**Stated task:**
Render all of the material below as a Markdown table with the columns Row and Line, one numbered row per line, leaving out blank lines.
** start **
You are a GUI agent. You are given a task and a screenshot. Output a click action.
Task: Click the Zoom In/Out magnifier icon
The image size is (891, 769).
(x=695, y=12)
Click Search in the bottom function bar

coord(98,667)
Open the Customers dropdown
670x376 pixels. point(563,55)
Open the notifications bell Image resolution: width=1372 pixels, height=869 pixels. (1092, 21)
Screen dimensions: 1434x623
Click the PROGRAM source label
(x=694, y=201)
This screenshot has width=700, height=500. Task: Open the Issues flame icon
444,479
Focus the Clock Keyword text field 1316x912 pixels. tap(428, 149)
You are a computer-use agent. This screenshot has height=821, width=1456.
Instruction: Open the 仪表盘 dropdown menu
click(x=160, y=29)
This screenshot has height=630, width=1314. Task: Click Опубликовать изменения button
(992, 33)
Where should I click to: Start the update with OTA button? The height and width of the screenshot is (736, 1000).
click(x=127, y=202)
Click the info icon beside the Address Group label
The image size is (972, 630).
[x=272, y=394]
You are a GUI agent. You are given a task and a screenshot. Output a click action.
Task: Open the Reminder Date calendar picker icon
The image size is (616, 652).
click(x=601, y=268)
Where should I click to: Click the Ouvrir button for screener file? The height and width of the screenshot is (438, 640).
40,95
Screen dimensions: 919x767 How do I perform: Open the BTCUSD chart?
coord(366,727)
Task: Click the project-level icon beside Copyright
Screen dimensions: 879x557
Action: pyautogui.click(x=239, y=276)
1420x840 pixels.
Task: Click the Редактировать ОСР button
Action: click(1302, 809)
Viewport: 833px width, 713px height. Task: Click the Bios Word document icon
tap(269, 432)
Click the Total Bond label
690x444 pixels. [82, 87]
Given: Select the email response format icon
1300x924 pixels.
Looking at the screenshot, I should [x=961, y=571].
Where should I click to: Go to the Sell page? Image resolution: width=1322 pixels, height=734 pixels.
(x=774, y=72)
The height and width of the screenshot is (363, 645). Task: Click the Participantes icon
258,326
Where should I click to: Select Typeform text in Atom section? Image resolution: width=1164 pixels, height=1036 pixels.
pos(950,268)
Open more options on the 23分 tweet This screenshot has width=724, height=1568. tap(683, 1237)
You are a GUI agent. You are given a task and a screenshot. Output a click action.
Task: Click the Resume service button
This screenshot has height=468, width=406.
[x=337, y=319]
** end **
**Written answer:**
| Row | Line |
|---|---|
| 1 | You are a GUI agent. You are given a task and a screenshot. Output a click action. |
| 2 | Task: Click the Zoom In/Out magnifier icon |
| 3 | The image size is (891, 769). |
| 4 | (x=695, y=12) |
| 5 | Click Search in the bottom function bar |
| 6 | coord(98,667) |
| 7 | Open the Customers dropdown |
| 8 | 670x376 pixels. point(563,55) |
| 9 | Open the notifications bell Image resolution: width=1372 pixels, height=869 pixels. (1092, 21) |
| 10 | Screen dimensions: 1434x623 |
| 11 | Click the PROGRAM source label |
| 12 | (x=694, y=201) |
| 13 | This screenshot has width=700, height=500. Task: Open the Issues flame icon |
| 14 | 444,479 |
| 15 | Focus the Clock Keyword text field 1316x912 pixels. tap(428, 149) |
| 16 | You are a computer-use agent. This screenshot has height=821, width=1456. |
| 17 | Instruction: Open the 仪表盘 dropdown menu |
| 18 | click(x=160, y=29) |
| 19 | This screenshot has height=630, width=1314. Task: Click Опубликовать изменения button |
| 20 | (992, 33) |
| 21 | Where should I click to: Start the update with OTA button? The height and width of the screenshot is (736, 1000). |
| 22 | click(x=127, y=202) |
| 23 | Click the info icon beside the Address Group label |
| 24 | The image size is (972, 630). |
| 25 | [x=272, y=394] |
| 26 | You are a GUI agent. You are given a task and a screenshot. Output a click action. |
| 27 | Task: Open the Reminder Date calendar picker icon |
| 28 | The image size is (616, 652). |
| 29 | click(x=601, y=268) |
| 30 | Where should I click to: Click the Ouvrir button for screener file? The height and width of the screenshot is (438, 640). |
| 31 | 40,95 |
| 32 | Screen dimensions: 919x767 How do I perform: Open the BTCUSD chart? |
| 33 | coord(366,727) |
| 34 | Task: Click the project-level icon beside Copyright |
| 35 | Screen dimensions: 879x557 |
| 36 | Action: pyautogui.click(x=239, y=276) |
| 37 | 1420x840 pixels. |
| 38 | Task: Click the Редактировать ОСР button |
| 39 | Action: click(1302, 809) |
| 40 | Viewport: 833px width, 713px height. Task: Click the Bios Word document icon |
| 41 | tap(269, 432) |
| 42 | Click the Total Bond label |
| 43 | 690x444 pixels. [82, 87] |
| 44 | Given: Select the email response format icon |
| 45 | 1300x924 pixels. |
| 46 | Looking at the screenshot, I should [x=961, y=571]. |
| 47 | Where should I click to: Go to the Sell page? Image resolution: width=1322 pixels, height=734 pixels. |
| 48 | (x=774, y=72) |
| 49 | The height and width of the screenshot is (363, 645). Task: Click the Participantes icon |
| 50 | 258,326 |
| 51 | Where should I click to: Select Typeform text in Atom section? Image resolution: width=1164 pixels, height=1036 pixels. |
| 52 | pos(950,268) |
| 53 | Open more options on the 23分 tweet This screenshot has width=724, height=1568. tap(683, 1237) |
| 54 | You are a GUI agent. You are given a task and a screenshot. Output a click action. |
| 55 | Task: Click the Resume service button |
| 56 | This screenshot has height=468, width=406. |
| 57 | [x=337, y=319] |